Radio apps break down generally into two types. Either they mimic a conventional radio by simply providing a choice of radio stations to listen to, or they allow you to essentially build your own, personalized radio service based on your tastes.

Listening to the radio online – your options in apps

TuneIn Radio

TuneIn Radio gives you access to 100,000-plus stations worldwide. You can search for them by genre to find the sounds you’re looking for, both as live radio shows and recorded podcasts.

In addition to music, there are spoken-word and sports stations to choose from. The app provides plenty of information about the channels, including who is also following them to help you make your selection. You can even leave comments to guide others. The app will also make suggestions of other stations with similar content for you to explore.

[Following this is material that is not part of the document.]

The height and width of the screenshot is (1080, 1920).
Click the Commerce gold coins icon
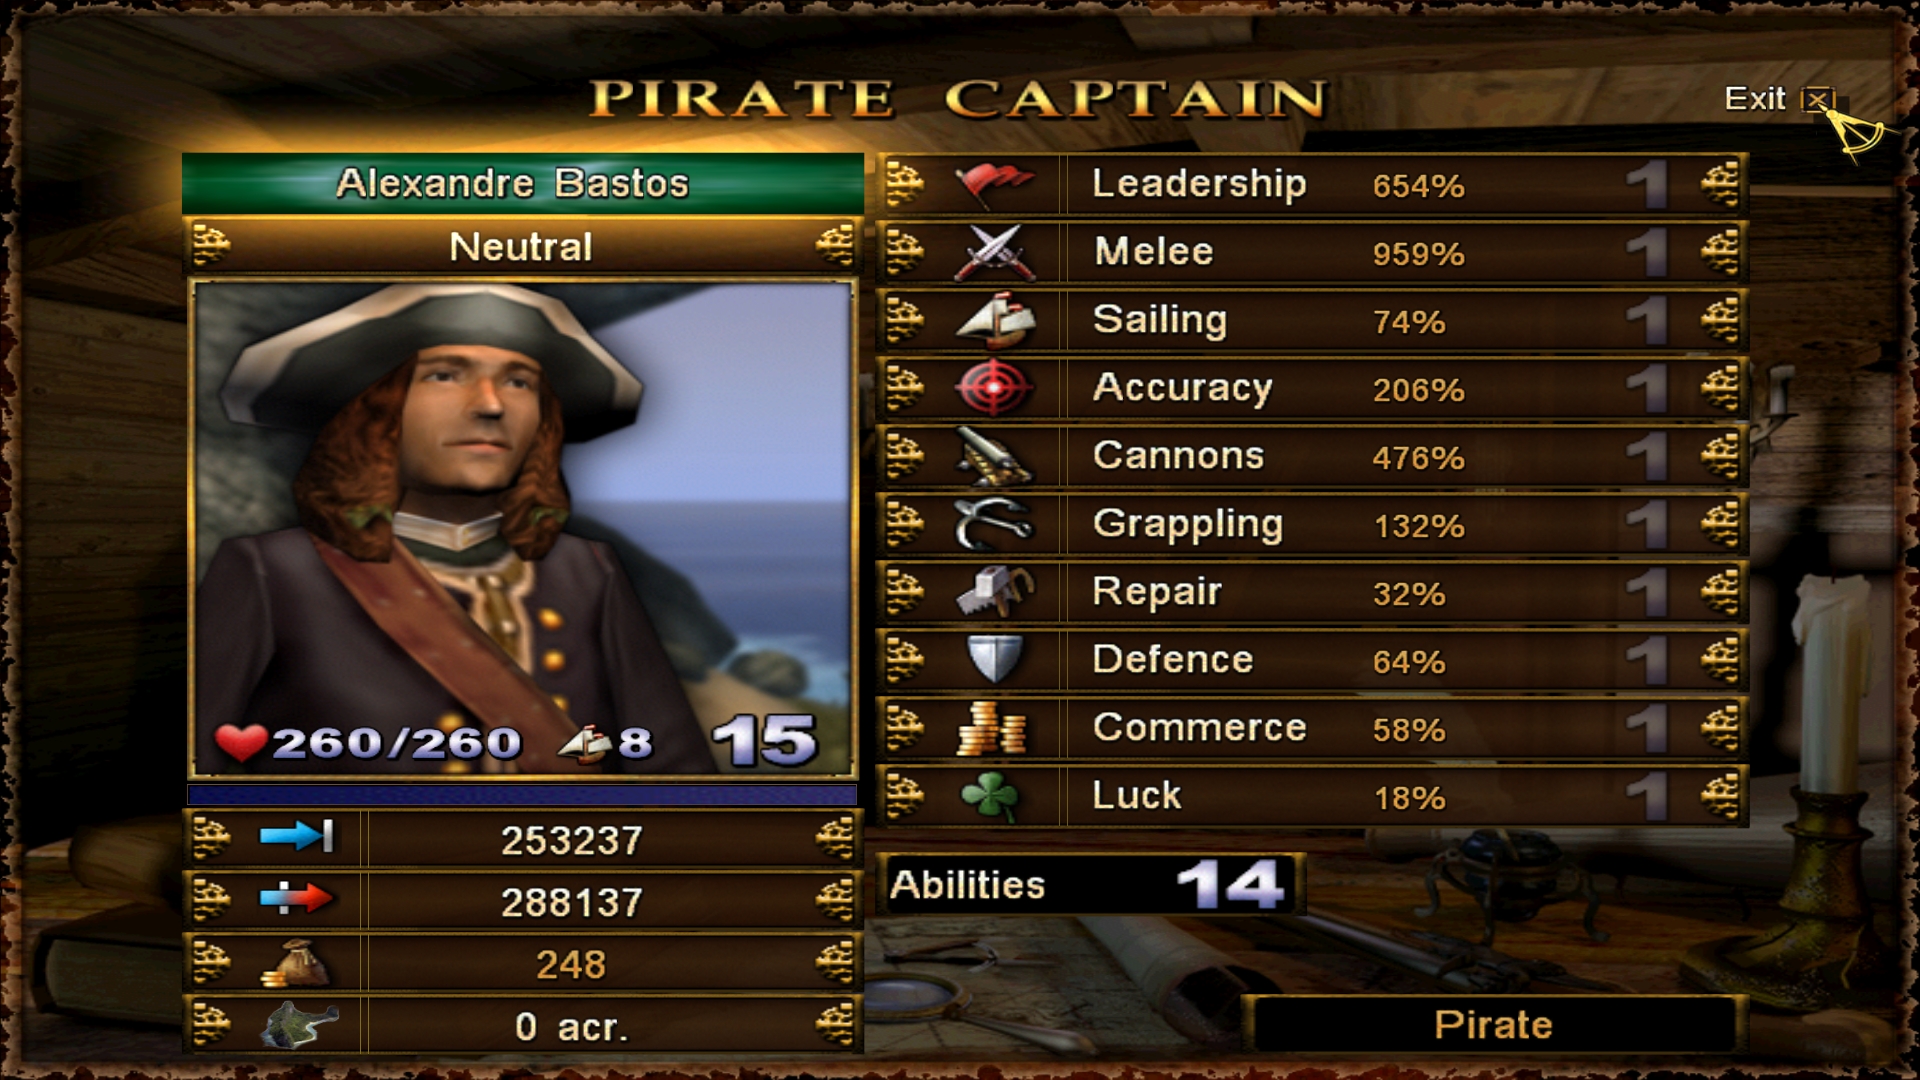[992, 728]
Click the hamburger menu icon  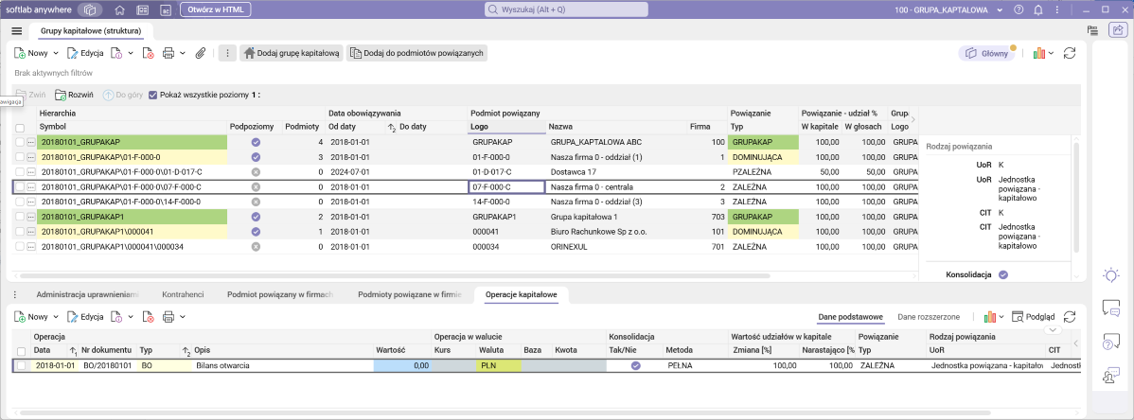(x=17, y=31)
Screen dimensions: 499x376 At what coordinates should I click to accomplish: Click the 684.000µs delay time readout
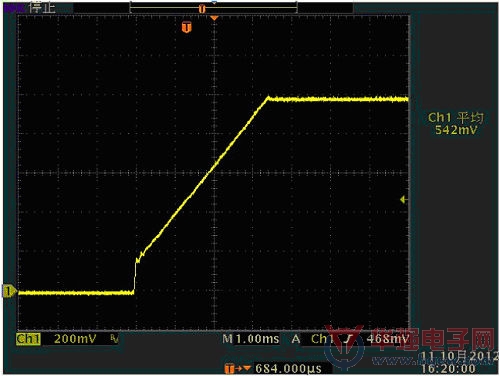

Choose the simplicity of existing stations via TuneIn Radio and you’ll be offered a free subscription for a week or a month for the Premium package – but once that expires, you’ll be charged $9.99 a month. But you can cancel that at any time and still enjoy your free week.

Greatest hits

  • Discover new music from live stations and from around the world
  • Access recorded shows and podcasts, too
  • Previews of what’s playing on a station allow you to make informed choices
  • The premium account includes access to great extras, including audiobooks and NFL games
  • Access TuneIn from your computer as well as via the app

Gravest misses

  • You may experience variable quality as the app is dependent on the individual stations
  • It’s only a radio app with no bells and whistles you’d expect from other streaming media offerings

Fans of the app: want to listen to and music from around the planet. If you don’t mind being unable to skip between tracks and just want to listen to the radio, this is for you.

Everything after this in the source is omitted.